In a real scenario, you might load a Torch or TensorFlow model and do actual inference. The concept stays the same: read JSON, process, write JSON.

Node 4 (Node.js): External Service Notifications

Why Node.js?

We use it for real-time hooks (Slack notifications, webhooks, etc.), thanks to its event-driven nature and wide range of packages on npm.

Example JavaScript code (node_js_notify.js):

const fs = require('fs');
const axios = require('axios'); // For sending data to a webhook, Slack, etc.

async function main() {
  // Read the predicted events JSON
  const rawData = fs.readFileSync('predicted_events.json', 'utf8');
  const predictedEvents = JSON.parse(rawData);

  // For each event, if it's a warning, send an alert
  for (const event of predictedEvents) {
    if (event.prediction === 'warning') {
      await sendAlert(event.data);
    }
  }
}

async function sendAlert(data) {
  // Example: post to Slack (replace with your actual webhook)
  const slackWebhook = 'https://hooks.slack.com/services/your/webhook/url';
  await axios.post(slackWebhook, {
    text: `Alert! Check sensor data: ${data}`
  });
  console.log('Alert sent to Slack for:', data);
}

main().catch(err => {
  console.error('Error sending alerts:', err);
  process.exit(1);
});

Input: predicted_events.json.
Output: Not necessarily a JSON output (though you could log to a file). Typically, it just triggers external actions.

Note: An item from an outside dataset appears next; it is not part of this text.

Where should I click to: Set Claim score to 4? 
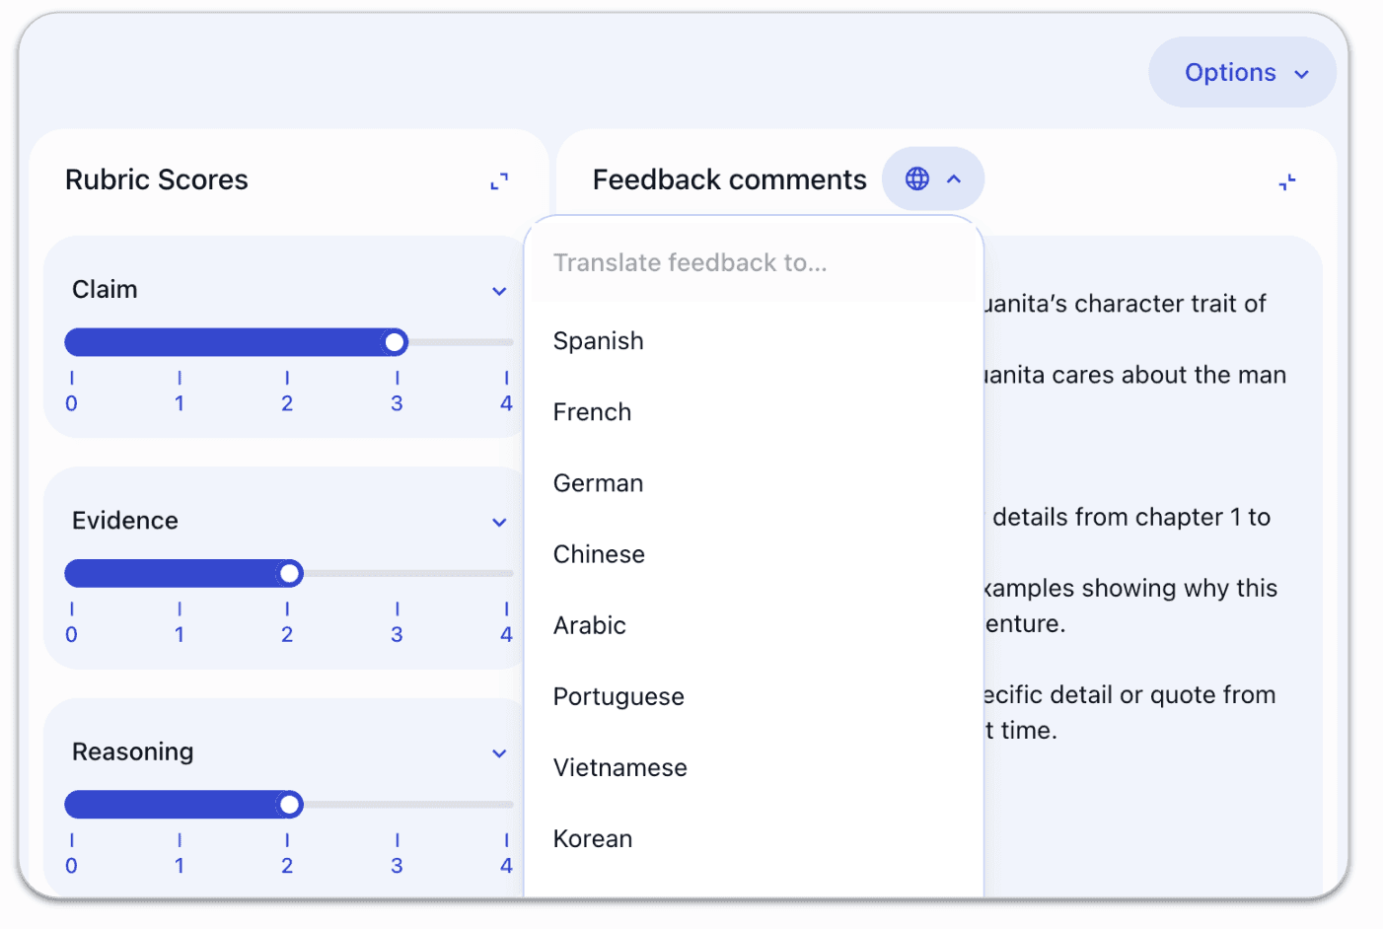tap(506, 342)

Node 5 (Shell Script): Archiving Logs

Why Shell/CLI?

Classic tools like tar and gzip are reliable workhorses. There’s no need to rewrite them in some other language. They’ve been proven in production for decades.

Example Shell script (node_shell_archive.sh):

#!/usr/bin/env bash

# We assume raw_events.json, filtered_events.json, predicted_events.json
# are present in the current directory. We'll archive them together.

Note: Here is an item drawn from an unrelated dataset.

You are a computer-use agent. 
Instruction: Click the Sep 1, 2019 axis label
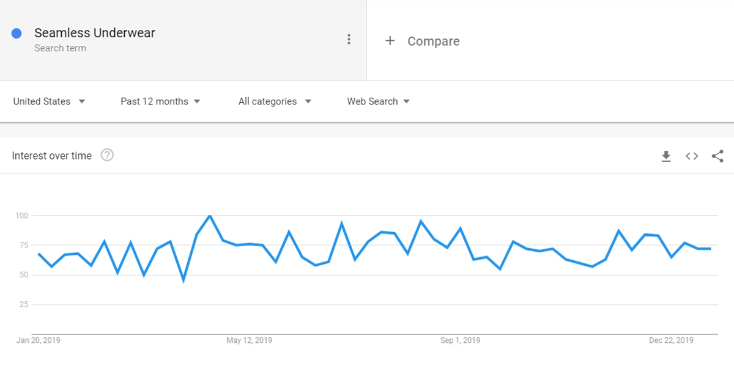460,340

ARCHIVE_NAME="events_archive.tar.gz"

tar -czf "$ARCHIVE_NAME" raw_events.json filtered_events.json predicted_events.json

echo "Archive created: $ARCHIVE_NAME"

Input: The JSON files we produced in the previous steps.
Output: events_archive.tar.gz, ready to be stored or uploaded to a long-term storage solution.

The Role of Data Adapters

In our setup, each node declares what type of data it expects to read and what it produces. But instead of tying every node to a single format like JSON, we rely on adapters to handle the actual loading and saving of data in the target language. An adapter is just a small function or library call that knows how to read or write a specific data type (files, streams, binary formats, you name it) within a particular runtime.

Example:
- adapter_input_json("filtered_events.json") might parse a JSON file into native objects in Python or Go.
- adapter_output_csv("results.csv") could serialize an array of events into a CSV string and save it.

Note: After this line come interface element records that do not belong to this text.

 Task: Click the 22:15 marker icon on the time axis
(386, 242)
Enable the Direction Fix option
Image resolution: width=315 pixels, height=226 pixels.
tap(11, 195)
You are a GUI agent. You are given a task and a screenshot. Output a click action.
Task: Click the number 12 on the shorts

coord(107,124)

The beauty of this approach is that each node can seamlessly work with different data representations, as long as there’s an adapter for them. Whether you prefer JSON, CSV, binary blobs, or even specialized formats (like Parquet or Avro), adapters keep the underlying implementation details out of the node’s logic. That way, Rust stays focused on ingestion performance, Python remains laser-focused on ML tasks, and Node.js is free to handle whatever output format suits your external APIs—without forcing the entire pipeline to stick to one rigid standard.

Final Thoughts

By unifying everything into a single computational graph and adopting a local FaaS mindset, we drastically reduced the friction between teams. The Rust folks can keep optimizing throughput without breaking anything downstream, Go developers can refine their filtering logic, Python ML engineers can retrain or tweak models, and our Node.js layer can easily tie into Slack. Even our DevOps guys are happy to keep using battle-tested CLI tools for archives.

Before we set this up, we spent way too much time managing glue code and random integration points. Now, each team can just focus on their own node, with minimal dependencies on everyone else. If you’re dealing with a multi-language environment—or foresee that one tool won’t suffice for your entire pipeline—this sort of local-first FaaS approach might be exactly what you need.